Não era impossível, 20 anos atrás, que veículos de comunicação agora chamados de tradicionais (jornal, revista, emissora de TV ou rádio) fossem vítimas de algum grupo de embusteiros, desavisados ou incompetentes que os fizessem veicular uma história absolutamente falsa. Os mais velhos se lembrarão do célebre caso do “boimate”, aqui mesmo no Brasil.
Mas é quase óbvio reconhecer que essa possibilidade cresceu de maneira exponencial com o aparecimento e consolidação das “novas mídias”. Não é só a pressa para ser o primeiro a dar uma informação importante (que afrouxou os controles de checagem e qualidade) a responsável por vexames noticiosos, como o da notícia de que um avião havia caído perto do aeroporto de Congonhas em São Paulo, quando o que ocorrera fora um incêndio em uma fábrica de colchões nas proximidades.
Os meios de comunicação, como qualquer entidade que mantenha um website (e nenhuma que pretenda ter alguma relevância pode deixar de ter um), estão permanentemente vulneráveis à invasão por hackers, para quem não parece haver limite de ousadia.
Dano real
No domingo (29/5), por exemplo, um grupo deles, insatisfeitos com o tratamento editorial que a rede pública de TV americana PBS havia dado a uma reportagem sobre o WikiLeaks, invadiu o website do principal programa telejornalístico da rede, o Newshour, e postou a notícia falsa de que o famoso rapper Tupac Shakur, assassinado em 1996 em Las Vegas, havia sido achado “vivo e bem” na Nova Zelândia.

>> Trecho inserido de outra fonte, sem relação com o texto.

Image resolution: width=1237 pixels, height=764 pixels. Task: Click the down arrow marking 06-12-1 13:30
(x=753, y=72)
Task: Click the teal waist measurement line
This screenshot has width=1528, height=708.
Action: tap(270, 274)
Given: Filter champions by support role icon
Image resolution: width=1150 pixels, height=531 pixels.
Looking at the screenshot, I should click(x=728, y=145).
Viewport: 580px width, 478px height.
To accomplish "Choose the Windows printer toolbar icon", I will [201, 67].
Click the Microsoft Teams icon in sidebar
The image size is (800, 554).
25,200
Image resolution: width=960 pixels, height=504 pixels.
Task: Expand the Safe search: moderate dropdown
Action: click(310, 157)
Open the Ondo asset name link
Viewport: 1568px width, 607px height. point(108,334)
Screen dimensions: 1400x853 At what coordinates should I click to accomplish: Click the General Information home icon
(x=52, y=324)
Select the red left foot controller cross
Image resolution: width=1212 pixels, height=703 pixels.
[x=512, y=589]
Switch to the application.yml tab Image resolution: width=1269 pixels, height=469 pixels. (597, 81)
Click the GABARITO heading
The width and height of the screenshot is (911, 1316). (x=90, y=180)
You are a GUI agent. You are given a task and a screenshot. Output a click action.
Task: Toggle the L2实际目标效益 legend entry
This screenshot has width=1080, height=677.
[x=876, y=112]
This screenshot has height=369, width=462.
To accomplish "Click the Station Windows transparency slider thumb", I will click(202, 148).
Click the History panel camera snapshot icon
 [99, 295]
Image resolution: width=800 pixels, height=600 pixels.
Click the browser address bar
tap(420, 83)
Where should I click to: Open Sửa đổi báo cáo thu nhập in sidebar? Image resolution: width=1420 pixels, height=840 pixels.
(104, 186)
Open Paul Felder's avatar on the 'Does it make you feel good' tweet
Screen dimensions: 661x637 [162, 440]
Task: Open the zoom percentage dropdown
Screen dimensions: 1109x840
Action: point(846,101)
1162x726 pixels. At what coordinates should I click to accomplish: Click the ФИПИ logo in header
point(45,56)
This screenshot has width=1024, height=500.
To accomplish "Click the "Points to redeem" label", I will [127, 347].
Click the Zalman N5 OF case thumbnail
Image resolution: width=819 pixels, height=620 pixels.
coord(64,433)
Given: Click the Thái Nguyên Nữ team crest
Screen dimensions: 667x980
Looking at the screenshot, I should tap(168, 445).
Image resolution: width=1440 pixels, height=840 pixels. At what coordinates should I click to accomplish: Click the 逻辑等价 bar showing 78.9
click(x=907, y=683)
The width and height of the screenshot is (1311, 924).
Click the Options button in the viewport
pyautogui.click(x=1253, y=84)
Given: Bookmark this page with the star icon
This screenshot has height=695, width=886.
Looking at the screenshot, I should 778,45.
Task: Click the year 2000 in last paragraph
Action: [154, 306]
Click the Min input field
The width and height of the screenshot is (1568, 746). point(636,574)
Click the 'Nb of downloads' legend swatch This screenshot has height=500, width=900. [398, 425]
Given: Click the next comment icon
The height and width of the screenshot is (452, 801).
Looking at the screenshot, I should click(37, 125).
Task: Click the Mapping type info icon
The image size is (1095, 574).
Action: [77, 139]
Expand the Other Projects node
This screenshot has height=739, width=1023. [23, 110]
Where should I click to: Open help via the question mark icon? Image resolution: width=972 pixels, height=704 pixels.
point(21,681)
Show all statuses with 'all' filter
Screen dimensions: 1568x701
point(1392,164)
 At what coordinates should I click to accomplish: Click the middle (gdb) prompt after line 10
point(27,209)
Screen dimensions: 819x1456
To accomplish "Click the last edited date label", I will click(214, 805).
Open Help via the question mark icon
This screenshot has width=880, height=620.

Google News, Facebook, Twitter e redes sociais trataram de espalhar a informação totalmente infundada como se fosse correta e atribuída à PBS, mesmo depois de esta tê-la retirado do ar e desmentido.
Um grupo apócrifo enviou pelo Twitter uma mensagem reivindicando a responsabilidade pelo ato com o slogan “Libertem Bradley Manning; foda-se o Frontline” (Manning é o soldado acusado de ter passado documentos secretos ao WikiLeaks e Frontline é o programa da PBS que veiculou a reportagem que desagradou aos hackers).
Os inimigos radicais da “mídia tradicional” decerto vibram com essa ação guerrilheira informativa. Mas será que alguém – e, principalmente, a comunidade em geral – se beneficia desse tipo de atentado?
Que tipo de sociedade emergirá de um ambiente em que informações falsas possam ser disseminadas com grande facilidade, ainda mais se atribuídas a fontes que costumam gozar de credibilidade pública, como é o caso da PBS? Como acreditar em qualquer coisa que apareça na rede?
Muitas pessoas já sofreram e sofrem graves danos morais por causa de infâmias e falsidades sobre elas que circulam em blogs e redes sociais. Já houve vários casos de suicídio motivados por elas.
Obter na Justiça algum reparo por eles é dificílimo, quase impossível, inclusive pelo anonimato que prevalece ou é tolerado em muitos veículos digitais.
Diversos intelectuais tiveram e têm sua reputação abalada e sua paz prejudicada por textos atribuídos a eles que não expressam seu pensamento nem respeitam seu estilo.
A “ressurreição” de Shakur não causa mal concreto a ninguém. Mas, e quando hackers resolverem espalhar que alguma doença está se disseminando por uma cidade? Ou que assaltos estão ocorrendo em um bairro?
Cenas aviltantes
Não é possível nem desejável retroceder no relógio da história. Internet, redes sociais, mídias digitais vieram para ficar e trazem em si muitos avanços, aspectos positivos, enorme potencial de progresso.
É preciso, no entanto, tentar encontrar instrumentos tecnológicos que sejam capazes de conter a selvageria dos que acreditam na violência simbólica desenfreada como forma de vencer debates ideológicos.
Apelos ao bom senso com esse tipo de gente não funcionam. Leis para coibir esse comportamento são de difícil aplicação. Para combater a tecnologia, possivelmente, só mais tecnologia.
Enquanto isso, só resta assistir a esses espetáculos degradantes e torcer para que eles continuem sendo relativamente raros.